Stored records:

----------

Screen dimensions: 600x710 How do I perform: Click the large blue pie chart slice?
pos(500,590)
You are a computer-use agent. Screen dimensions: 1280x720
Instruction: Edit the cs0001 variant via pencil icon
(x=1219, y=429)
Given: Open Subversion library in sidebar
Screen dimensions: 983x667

----------

◆ Exercise details ◆
Output nothing but the lines from the one with "You are a computer-use" through the last line above, each exactly as it stands.

◆ Expected answer ◆
You are a computer-use agent. Screen dimensions: 1280x720
Instruction: Edit the cs0001 variant via pencil icon
(x=1219, y=429)
Given: Open Subversion library in sidebar
Screen dimensions: 983x667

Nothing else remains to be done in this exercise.